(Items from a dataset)
· · ·

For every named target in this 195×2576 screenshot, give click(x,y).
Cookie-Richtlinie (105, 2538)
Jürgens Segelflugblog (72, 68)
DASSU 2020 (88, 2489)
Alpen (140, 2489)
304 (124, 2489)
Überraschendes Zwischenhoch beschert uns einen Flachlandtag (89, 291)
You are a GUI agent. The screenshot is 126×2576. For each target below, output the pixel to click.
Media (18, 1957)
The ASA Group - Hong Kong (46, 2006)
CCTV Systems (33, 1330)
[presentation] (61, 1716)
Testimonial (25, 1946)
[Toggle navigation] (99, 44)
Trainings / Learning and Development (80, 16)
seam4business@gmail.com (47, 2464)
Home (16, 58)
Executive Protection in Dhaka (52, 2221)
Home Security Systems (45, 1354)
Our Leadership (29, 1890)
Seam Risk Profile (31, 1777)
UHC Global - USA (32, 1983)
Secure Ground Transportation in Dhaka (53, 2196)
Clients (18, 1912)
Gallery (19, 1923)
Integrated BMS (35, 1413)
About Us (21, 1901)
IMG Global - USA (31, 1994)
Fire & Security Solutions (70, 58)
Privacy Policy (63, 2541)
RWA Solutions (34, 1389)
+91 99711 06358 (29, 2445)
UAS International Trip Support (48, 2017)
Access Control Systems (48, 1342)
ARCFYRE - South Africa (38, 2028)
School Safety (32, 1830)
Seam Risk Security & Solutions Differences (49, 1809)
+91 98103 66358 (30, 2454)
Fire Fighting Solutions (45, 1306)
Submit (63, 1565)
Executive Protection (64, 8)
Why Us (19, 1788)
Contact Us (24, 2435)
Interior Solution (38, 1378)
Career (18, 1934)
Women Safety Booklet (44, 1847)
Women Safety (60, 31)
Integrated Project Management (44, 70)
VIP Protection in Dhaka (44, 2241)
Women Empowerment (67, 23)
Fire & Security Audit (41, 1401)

· · ·

## EXERCISE OBJECTIVE
Transcribe nothing except the lines from the one with "Trainings / Learning and Development (80, 16)" through the end of the data above, each exactly as it appears.

## FINISHED EXERCISE
Trainings / Learning and Development (80, 16)
seam4business@gmail.com (47, 2464)
Home (16, 58)
Executive Protection in Dhaka (52, 2221)
Home Security Systems (45, 1354)
Our Leadership (29, 1890)
Seam Risk Profile (31, 1777)
UHC Global - USA (32, 1983)
Secure Ground Transportation in Dhaka (53, 2196)
Clients (18, 1912)
Gallery (19, 1923)
Integrated BMS (35, 1413)
About Us (21, 1901)
IMG Global - USA (31, 1994)
Fire & Security Solutions (70, 58)
Privacy Policy (63, 2541)
RWA Solutions (34, 1389)
+91 99711 06358 (29, 2445)
UAS International Trip Support (48, 2017)
Access Control Systems (48, 1342)
ARCFYRE - South Africa (38, 2028)
School Safety (32, 1830)
Seam Risk Security & Solutions Differences (49, 1809)
+91 98103 66358 (30, 2454)
Fire Fighting Solutions (45, 1306)
Submit (63, 1565)
Executive Protection (64, 8)
Why Us (19, 1788)
Contact Us (24, 2435)
Interior Solution (38, 1378)
Career (18, 1934)
Women Safety Booklet (44, 1847)
Women Safety (60, 31)
Integrated Project Management (44, 70)
VIP Protection in Dhaka (44, 2241)
Women Empowerment (67, 23)
Fire & Security Audit (41, 1401)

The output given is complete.